A moment ago the candidates for ordination were called by the Church in a very formal way. But that calling was an accumulation of the many calls our Deacons-to-be have heard and to which they have responded throughout their lives. They will know there are often conflicting voices calling them – and us – to do many different things in life. But through the circumstances of their lives, through their openness to discern God’s purpose for them, they have heard this voice calling them incessantly to be his friends. ‘You did not choose me, I chose you’. And why? So that each one may bear the fruit of proclaiming the favour of the Lord, which they have experienced already, to those they will be called to serve.
The Rite of Ordination expresses these truths in a language of sign, symbol and sacrament; a language which goes deeper than words, which goes beyond words. The candidates prostrate themselves before the altar, a sign of abandonment to the love of God, a sign of unworthiness to be called his friend, and a sign of total dependence on him. The Laying on of Hands and prayer of Consecration, that ancient apostolic gesture, links them to the ministry of the bishop, and through him to the ministry of the first witnesses to Christ, his apostles.
They will be clothed in the Deacon’s stole and Dalmatic. This will remind them of many things, not least that in a new way they will each ‘put on Christ’. In this ministry they will be enveloped by the love of Christ in new ways as they become signs of that loving presence to others.
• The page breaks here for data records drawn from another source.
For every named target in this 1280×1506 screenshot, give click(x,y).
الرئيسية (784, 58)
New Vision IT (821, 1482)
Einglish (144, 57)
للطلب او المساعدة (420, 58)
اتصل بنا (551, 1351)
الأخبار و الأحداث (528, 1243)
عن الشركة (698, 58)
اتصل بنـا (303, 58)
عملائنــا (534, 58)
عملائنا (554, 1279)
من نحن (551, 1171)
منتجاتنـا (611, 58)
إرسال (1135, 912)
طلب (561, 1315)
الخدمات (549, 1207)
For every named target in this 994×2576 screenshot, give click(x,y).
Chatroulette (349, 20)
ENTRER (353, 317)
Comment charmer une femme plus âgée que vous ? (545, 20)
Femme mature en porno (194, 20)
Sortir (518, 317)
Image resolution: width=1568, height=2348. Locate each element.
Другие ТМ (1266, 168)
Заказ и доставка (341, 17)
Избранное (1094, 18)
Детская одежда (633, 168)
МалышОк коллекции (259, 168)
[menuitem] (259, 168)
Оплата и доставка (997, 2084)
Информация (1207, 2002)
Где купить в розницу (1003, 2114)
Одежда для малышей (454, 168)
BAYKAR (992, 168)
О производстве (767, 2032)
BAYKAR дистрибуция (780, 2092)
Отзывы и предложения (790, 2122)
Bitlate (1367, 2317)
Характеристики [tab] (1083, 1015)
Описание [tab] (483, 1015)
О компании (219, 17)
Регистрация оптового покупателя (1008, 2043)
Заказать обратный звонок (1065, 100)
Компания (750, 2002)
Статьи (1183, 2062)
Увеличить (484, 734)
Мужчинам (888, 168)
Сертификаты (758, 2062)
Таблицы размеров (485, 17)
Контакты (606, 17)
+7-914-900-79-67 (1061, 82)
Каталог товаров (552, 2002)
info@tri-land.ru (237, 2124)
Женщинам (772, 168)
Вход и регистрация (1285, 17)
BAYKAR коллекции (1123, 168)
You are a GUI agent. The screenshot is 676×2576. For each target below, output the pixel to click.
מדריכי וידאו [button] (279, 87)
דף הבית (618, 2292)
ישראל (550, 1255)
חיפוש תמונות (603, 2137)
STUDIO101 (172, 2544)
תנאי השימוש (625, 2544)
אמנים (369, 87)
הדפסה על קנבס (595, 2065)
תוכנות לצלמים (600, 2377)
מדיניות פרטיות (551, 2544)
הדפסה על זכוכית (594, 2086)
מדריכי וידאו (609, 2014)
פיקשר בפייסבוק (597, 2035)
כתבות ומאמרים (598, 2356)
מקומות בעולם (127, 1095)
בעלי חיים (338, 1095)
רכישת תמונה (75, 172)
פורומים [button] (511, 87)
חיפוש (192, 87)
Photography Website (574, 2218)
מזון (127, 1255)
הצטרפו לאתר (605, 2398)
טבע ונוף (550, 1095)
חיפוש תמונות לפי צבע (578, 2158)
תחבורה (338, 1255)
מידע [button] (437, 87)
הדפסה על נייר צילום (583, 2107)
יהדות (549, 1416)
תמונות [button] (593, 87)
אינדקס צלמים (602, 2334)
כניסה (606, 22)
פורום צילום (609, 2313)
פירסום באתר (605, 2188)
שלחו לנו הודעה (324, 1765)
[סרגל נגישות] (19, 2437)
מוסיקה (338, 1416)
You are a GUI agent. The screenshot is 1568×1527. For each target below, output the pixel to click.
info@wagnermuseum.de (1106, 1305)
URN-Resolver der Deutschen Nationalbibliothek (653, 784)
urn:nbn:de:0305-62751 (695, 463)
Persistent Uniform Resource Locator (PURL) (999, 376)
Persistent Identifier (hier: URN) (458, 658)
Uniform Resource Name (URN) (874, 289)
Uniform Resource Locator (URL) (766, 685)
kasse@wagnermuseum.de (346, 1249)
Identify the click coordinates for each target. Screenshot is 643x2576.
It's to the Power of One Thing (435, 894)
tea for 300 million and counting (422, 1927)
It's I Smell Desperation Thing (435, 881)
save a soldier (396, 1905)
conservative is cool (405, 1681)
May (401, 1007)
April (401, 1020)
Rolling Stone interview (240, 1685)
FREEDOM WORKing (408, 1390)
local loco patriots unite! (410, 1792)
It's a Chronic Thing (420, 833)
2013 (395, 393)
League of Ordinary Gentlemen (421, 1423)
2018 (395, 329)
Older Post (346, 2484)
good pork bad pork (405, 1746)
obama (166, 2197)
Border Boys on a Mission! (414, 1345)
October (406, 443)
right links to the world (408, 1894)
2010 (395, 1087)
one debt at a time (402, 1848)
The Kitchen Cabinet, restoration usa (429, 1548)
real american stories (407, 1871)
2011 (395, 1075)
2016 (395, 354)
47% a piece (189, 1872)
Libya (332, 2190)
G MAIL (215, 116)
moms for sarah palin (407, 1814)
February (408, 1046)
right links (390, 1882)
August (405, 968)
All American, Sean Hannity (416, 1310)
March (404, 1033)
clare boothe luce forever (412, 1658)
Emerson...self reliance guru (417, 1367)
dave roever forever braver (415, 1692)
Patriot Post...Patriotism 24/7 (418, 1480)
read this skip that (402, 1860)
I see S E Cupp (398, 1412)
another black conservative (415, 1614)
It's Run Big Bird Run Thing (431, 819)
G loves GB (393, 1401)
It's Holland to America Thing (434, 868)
And they will learn that these vestments cover up human frailty and inadequacy, reminding them that as Deacons the message they proclaim is not themselves, but Christ crucified.
The ordination of Deacons concludes with the presentation of the Book of the Gospels, the word of life and love on which their lives and ministry will be based. From the gospel they will draw inspiration to pray, to study and to preach. Our new Deacons will learn very quickly that God’s word is not authentically proclaimed just by standing in a pulpit, or even sitting in a chair; it is preached in the holiness of the actions of our lives. That is why the words spoken by the bishop to the one ordained as Deacon are both a comfort and a challenge: ‘Believe what you read. Teach what you believe. Practise what you teach.’
But there is another word which is a prayer on the part of all who have brought those who are to be ordained to this day. The prayer looks forward to the years that lie ahead. ‘May God who has begun the good work in you bring it to fulfilment.’ Amen.
Right Rev George Stack is Auxiliary Bishop of Westminster and Titular Bishop of Gemellae in Numidia.